И все это месиво воды, грязи и бетона неслось вниз, на равнину, где тускло светилась редкими огоньками спящая большая станица. Эшонкул вспомнил название, заезжал туда как-то – Обильная. Хорошее название, богатая станица. Была.
Глава 2. Что знает мама
В ту же пору, далеко-далеко от горы, на вершине которой приходили в себя два мокрых строителя, в большом спящем городе под названием Переречинск, раскинувшемся на берегу большой дремлющей реки, все было иначе. Почти что благостно. Ни грома, ни молний, ни прочих катаклизмов. Короткая теплая июньская ночь клонилась к утру, которое обещало быть солнечным и радостным. В предвкушении его город спал особенно крепко. За исключением тех, кому положено бодрствовать по службе, или другой работе. К числу последних, очевидно, следовало причислить и двух человек, сидевших в большой темной машине, припарковавшейся в переулке недалеко от центра. Мужчина и женщина. Лиц в темноте салона разглядеть решительно невозможно. Но и их разговор подходил к концу.
– Могут возникнуть проблемы,– объявила спутнику женщина.
– Какого рода?
– Он следит за мной.
– Да, было бы некстати. Но не переживай, я обо всем позабочусь.

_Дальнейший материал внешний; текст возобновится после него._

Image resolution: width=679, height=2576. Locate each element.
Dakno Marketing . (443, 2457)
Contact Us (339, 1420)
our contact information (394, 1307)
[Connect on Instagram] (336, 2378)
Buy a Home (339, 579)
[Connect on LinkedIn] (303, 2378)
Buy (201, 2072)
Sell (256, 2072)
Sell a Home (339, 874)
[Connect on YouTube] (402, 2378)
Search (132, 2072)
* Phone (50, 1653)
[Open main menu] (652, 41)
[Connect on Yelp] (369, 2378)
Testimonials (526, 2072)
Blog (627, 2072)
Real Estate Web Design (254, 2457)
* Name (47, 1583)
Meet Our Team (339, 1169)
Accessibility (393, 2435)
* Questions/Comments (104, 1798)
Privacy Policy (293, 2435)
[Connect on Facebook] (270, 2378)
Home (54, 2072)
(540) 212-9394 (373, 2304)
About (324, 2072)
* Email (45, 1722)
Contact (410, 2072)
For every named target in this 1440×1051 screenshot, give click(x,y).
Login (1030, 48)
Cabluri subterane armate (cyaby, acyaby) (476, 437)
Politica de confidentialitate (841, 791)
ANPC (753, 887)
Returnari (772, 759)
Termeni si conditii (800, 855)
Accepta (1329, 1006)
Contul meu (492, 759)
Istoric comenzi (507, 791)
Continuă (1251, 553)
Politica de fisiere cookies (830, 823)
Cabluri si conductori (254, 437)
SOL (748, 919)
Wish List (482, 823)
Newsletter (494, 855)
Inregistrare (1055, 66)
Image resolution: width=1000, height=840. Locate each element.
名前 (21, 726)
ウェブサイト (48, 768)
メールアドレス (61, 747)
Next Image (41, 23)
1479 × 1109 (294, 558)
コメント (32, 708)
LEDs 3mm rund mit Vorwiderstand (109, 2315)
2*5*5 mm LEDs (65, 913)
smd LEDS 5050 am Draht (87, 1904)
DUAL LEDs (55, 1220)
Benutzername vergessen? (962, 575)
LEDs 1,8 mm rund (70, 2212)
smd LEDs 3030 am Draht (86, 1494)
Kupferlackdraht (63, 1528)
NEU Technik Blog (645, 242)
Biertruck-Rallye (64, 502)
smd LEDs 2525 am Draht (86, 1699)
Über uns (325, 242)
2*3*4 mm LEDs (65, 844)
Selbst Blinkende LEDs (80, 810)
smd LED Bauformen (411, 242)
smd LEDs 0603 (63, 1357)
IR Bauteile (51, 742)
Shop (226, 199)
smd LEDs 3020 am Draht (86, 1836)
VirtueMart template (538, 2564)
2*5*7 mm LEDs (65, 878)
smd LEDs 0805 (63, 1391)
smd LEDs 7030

Женщина молча кивнула, вышла из машины, которая тут же плавно тронулась с места.
И настало утро. Первый яркий солнечный луч попал в зеркало набиравшего ход авто, отскочил от него и ударил по окну квартиры на пятом этаже двенадцатиэтажки, сложенной из кирпича кремового цвета. Два последних десятилетия существования СССР этот кирпич был знаковым. Во всех крупных и не очень городах огромной страны. Все знали, что за стенами из такого кирпича живет начальство. Сейчас оно живет в других домах.
За прошедшую с тех пор четверть века, разумеется, изменилось практически все. Не обошли перемены и квартиру на пятом этаже. Солнечный зайчик, влетев в комнату, уперся в потускневшие, кое-где покоробившиеся обои, и замер. Но солнце вставало, и комната постепенно наполнялась светом, выхватывая из уходящего полусумрака скудную мебель – сервант с горкой, которые уже давно вышли из моды, но еще не заслужили права называться антиквариатом, потрескавшийся и потемневший дубовый паркет с намертво въевшейся в него пылью, широкую деревянную кровать некогда славной рижской марки. И, наконец, свернувшегося на этой кровати в самом сладком утреннем сне молодого человека по имени Игорь Плахин.
Солнце плеснуло Плахину в лицо, и он проснулся.
Радостным его пробуждение назвать было сложно. Хотя, казалось бы, что в такой, весело начинающийся день, могло угнетать высокого, хорошо сложенного двадцатисемилетнего светловолосого парня? К тому же – спортивного, на что указал очередной солнечный луч, пробравшийся в угол комнаты, в котором были свалены в кучу, хоть и не самых последних моделей, но весьма добротных марок теннисные ракетки, кроссовки, гантели, баскетбольный мяч.